Bild: Lackmustest für die Grünen: Die Debatte um Stuttgart 21.
Wenn die Auguren recht behalten, so werden die Grünen in Baden-Württemberg
noch im Laufe dieses Jahres das Projekt Stuttgart 21 auf die Schiene
bringen. Denn den politischen Abläufen der letzten Monate wohnt eine
gewisse Eigendynamik inne, die auf dieses Ergebnis hinsteuert. Ob diese
Entwicklung jedoch für die Grünen eine politische Niederlage bedeutet, wird
weitgehend von ihnen selbst abhängen.
Der Aufschwung, den der Konflikt um Stuttgart 21 den Grünen beschert hat,
ist nur zum Teil ihrem vehementen Protest gegen dieses Großprojekt
geschuldet. Eine nicht minder gewichtige Rolle spielte ihre Fähigkeit, ein
Verfahren mit zu initiieren, das die Vermittlung eines innerhalb der
Gesellschaft nicht entscheidbaren Konfliktes ermöglichte. Dieses Vorgehen
weckte bundesweit Aufmerksamkeit, weil es diesen Konflikt in die Bahnen
eines Legitimität stiftenden Verfahrens gelenkt hat.
Die Qualität der Vermittlungsrunde unter Heiner Geißler lag weniger im
Ergebnis, das auch anders hätte ausfallen können, als vielmehr in der
Selbstverpflichtung aller Seiten auf einen für sie offenen Prozess. Damit
haben sie sich selbst vorab verpflichtet, dessen Entscheidung, auch wenn
sie sie nicht richtig fanden, zur Prämisse ihres künftigen Handelns zu
nehmen. Eine nachträgliche Rebellion dagegen ist zwangsläufig
delegitimiert. Zugleich ist es ein Vorteil des Prozederes, dass gerade
diese Wehrlosigkeit es dem Unterlegenen erleichtert, die Entscheidung zu
akzeptieren, denn er kann sie als etwas Auferlegtes darstellen und muss sie
keinesfalls als richtig anerkennen. Es liegt in der Natur der Legitimation
durch Verfahren, dass es, da es die Entscheidbarkeit des aufgeworfenen
Problems garantieren muss, nicht zugleich die Richtigkeit der Entscheidung
garantieren kann.

##########

AUFGABEN:
- a) Prüfe für jede der folgenden Aussagen, ob sie mit dem Text über Stuttgart 21 übereinstimmt, und antworte jeweils mit Ja oder Nein sowie den entscheidenden Worten des Textes als wörtliches Zitat: (i) Der Aufschwung der Grünen geht allein auf ihren Protest gegen das Großprojekt zurück. (ii) Die Vermittlungsrunde fand unter Heiner Geißler statt. (iii) Die Legitimation durch Verfahren kann die Richtigkeit der Entscheidung garantieren.
- b) Setze den Text über Stuttgart 21 im Anschluss an seinen letzten Satz mit einigen weiteren Sätzen fort.

##########

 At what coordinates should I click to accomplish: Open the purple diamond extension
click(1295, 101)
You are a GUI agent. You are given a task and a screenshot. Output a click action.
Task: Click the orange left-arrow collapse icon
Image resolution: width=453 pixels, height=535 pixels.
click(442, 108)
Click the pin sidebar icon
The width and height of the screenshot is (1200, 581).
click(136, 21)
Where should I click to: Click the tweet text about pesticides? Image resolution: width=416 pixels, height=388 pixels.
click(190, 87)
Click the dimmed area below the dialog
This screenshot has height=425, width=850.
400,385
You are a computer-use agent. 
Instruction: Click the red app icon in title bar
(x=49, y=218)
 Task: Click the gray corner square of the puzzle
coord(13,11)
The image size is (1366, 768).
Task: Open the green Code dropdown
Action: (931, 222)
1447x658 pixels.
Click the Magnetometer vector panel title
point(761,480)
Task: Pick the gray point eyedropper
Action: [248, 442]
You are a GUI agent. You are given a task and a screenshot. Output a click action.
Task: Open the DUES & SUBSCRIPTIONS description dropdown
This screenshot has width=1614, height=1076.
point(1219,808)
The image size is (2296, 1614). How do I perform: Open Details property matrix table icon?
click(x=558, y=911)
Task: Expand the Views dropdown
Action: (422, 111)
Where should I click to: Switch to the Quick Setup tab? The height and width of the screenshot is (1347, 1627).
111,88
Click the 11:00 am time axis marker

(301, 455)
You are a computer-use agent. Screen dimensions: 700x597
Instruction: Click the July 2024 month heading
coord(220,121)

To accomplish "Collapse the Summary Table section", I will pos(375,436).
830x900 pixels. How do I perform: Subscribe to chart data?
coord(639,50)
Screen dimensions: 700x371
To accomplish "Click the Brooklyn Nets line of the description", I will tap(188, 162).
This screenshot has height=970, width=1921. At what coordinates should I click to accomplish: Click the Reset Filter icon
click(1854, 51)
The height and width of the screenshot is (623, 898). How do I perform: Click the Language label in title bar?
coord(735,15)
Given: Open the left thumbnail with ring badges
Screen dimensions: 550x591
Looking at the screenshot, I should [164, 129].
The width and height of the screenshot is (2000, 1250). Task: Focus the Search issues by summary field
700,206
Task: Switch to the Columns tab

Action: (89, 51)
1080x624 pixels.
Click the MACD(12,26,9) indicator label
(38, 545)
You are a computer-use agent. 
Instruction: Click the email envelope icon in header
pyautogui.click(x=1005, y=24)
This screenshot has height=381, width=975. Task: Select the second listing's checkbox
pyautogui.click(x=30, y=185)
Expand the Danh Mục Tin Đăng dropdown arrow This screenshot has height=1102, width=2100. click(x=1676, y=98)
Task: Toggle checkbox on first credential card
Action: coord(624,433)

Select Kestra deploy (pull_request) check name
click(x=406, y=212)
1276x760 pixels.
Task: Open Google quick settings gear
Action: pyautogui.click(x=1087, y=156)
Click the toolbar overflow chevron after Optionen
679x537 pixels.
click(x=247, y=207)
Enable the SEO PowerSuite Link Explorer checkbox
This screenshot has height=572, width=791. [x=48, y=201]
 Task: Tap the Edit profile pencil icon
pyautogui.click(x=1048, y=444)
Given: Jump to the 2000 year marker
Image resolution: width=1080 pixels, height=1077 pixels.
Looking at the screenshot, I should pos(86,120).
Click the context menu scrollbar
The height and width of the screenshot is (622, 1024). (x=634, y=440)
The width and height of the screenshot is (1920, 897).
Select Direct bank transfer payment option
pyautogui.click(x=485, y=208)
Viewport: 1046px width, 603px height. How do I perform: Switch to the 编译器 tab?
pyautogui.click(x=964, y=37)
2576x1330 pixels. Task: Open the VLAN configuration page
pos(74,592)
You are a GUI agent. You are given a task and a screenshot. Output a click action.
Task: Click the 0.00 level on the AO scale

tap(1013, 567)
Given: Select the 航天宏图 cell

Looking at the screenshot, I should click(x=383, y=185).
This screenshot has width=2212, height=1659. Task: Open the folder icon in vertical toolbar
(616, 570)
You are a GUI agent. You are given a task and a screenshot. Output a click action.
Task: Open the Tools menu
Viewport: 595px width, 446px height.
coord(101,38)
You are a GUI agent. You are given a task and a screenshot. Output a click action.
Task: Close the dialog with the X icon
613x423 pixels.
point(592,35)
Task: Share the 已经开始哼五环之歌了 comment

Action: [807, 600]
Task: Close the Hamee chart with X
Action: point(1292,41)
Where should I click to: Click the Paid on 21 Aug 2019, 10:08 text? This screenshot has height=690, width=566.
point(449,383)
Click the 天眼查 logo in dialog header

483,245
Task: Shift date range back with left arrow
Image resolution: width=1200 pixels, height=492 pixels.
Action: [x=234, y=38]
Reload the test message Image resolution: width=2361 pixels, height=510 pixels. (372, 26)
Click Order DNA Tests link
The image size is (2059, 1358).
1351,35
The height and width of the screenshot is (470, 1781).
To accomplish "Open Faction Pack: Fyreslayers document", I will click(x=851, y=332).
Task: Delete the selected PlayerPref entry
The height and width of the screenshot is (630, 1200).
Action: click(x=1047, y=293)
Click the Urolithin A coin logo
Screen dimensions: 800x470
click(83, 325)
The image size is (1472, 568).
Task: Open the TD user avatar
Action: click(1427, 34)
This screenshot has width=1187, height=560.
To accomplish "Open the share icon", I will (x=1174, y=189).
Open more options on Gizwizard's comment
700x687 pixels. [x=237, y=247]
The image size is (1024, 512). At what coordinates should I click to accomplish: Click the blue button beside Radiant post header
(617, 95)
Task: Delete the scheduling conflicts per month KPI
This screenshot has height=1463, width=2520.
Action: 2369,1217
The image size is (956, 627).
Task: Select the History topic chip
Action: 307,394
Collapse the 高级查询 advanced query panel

##########

ANTWORTEN JE AUFGABE:
- a)
(i) Nein: „ist nur zum Teil ihrem vehementen Protest gegen dieses Großprojekt geschuldet“
(ii) Ja: „Die Qualität der Vermittlungsrunde unter Heiner Geißler“
(iii) Nein: „nicht zugleich die Richtigkeit der Entscheidung garantieren kann“

- b)
## Legitimität durch Verfahren
Diese zugleich bindende wie entlastende Funktion galt und gilt für alle
daran in Stuttgart Beteiligten. Ob der Bahnhof gebaut wird, war folglich
danach schon keine Frage mehr, die auf der Straße entschieden wird. Die
Grünen haben sich mehrheitlich entsprechend verhalten und die weitere
Opposition gegen Stuttgart 21 auf den Stresstest und eine ihm folgende
Volksabstimmung fokussiert.
Als SPD und Grüne diese im Sommer letzten Jahres forderten, war damit
zugleich präjudiziert, wie der dann tatsächlich aufgetretene
Koalitionskonflikt um Stuttgart 21 geregelt würde. Denn unter einen
Volksentscheid, soll sein Ergebnis bindende Legitimität entfalten, konnte
und kann nur das verstanden werden, was als Verfahren bereits allseits
verbindlich normiert ist - kaum jedoch, was eine beteiligte Seite im Lichte
des Ergebnisses hernach als wünschenswert erachtet. Und allen war bekannt,
dass die Verfassung ein hohes Quorum vorsieht und, solange der Konflikt
virulent ist, kaum mit einer Zweidrittelmehrheit für ihre Änderung zu
rechnen ist.
Man kann folglich von einem zweistufigen Verfahren sprechen, mit dem das
Ergebnis, wie immer es lautet, gesellschaftliche Legitimität erhalten und
damit Frieden stiften soll.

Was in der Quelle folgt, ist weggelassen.